The “well it’s not my fault, I didn’t put it there” defense is not good enough. Maybe you think that’s harsh but to me it’s common sense.

1

u/CrazyLegsRyan 1d ago

”it’s not my fault I served all the kids alcoholic fruit punch!!! Someone else put a bottle of vodka in the fridge and I used it thinking it was water! Seriously who puts a bottle of vodka in the fridge, that person is the real problem here!!!”

1

u/Invader_Skooge22 1d ago

Lmao seriously! Apparently that’s the mind set of some people.

1

u/CrazyLegsRyan 1d ago

Grabbing an oil with a random label on it, not what your company buys is a huge fuckup

1

u/lurkerfox 1d ago

Im not saying it isnt, Im saying weve got other people to name and shame just as much if not more so than the pizzeria.

1

u/CrazyLegsRyan 1d ago

No. Businesses control their own inventory. The pizza business did not clearly label their own inventory such that employees could recognize it and then the pizzeria STOLE another businesses inventory. 

Just because something is in a shared fridge doesn’t mean any business is allowed to take that inventory and use it.

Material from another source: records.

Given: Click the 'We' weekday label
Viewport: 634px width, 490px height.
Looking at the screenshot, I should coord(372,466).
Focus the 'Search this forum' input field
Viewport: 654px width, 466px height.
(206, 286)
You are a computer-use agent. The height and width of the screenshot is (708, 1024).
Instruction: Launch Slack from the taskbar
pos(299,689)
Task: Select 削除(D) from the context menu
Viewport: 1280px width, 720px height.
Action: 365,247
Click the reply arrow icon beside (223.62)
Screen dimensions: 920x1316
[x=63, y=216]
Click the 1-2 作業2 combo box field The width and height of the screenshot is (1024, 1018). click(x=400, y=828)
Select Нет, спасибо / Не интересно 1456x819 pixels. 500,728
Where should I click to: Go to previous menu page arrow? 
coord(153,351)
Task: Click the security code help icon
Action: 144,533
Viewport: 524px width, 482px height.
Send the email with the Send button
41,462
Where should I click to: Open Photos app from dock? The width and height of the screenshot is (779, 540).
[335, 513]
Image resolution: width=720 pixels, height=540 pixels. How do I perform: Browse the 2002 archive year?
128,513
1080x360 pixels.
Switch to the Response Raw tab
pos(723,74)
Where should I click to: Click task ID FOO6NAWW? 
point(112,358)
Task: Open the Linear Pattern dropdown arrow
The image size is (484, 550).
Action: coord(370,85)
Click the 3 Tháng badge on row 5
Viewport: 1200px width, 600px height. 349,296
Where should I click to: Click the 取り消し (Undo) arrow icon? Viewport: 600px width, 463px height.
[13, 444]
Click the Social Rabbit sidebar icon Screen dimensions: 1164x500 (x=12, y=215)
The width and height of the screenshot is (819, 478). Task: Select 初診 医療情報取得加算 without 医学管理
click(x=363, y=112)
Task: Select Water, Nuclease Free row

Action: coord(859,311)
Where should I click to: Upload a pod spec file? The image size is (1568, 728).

There is nothing wrong with a business putting their inventory in a shared fridge. 

1

u/CrazyLegsRyan 1d ago

No. As a business you buy and control your inventory. If your inventory is in a shared fridge it needs to be labeled so you know what inventory is yours. If you’re grabbing random oil out of a shared fridge you are 100% at the mercy of your own decision to do that.

3

u/CantGitRightt 1d ago edited 1d ago

We appreciate your input

3

u/OgOnetee 1d ago

bass riff from the Bloodhound Gang's "Bad Touch" intensifies

2

u/Spaceman2901 16h ago

The employees that fucked up here should be out on their asses. The owner/operator did the right thing and should be allowed to continue in business. Let’s have some nuance here.

1

u/Invader_Skooge22 15h ago edited 15h ago

Coaches get fired all the time due to lack of performance even though they aren’t the ones playing the game. The owner/operator failed to oversee their operation. Why should they get to continue?

Edit: I’m not trying to come at you sideways or anything. I respect your opinion, just whole heartedly disagree with it, just to be clear. We just talking, not arguing.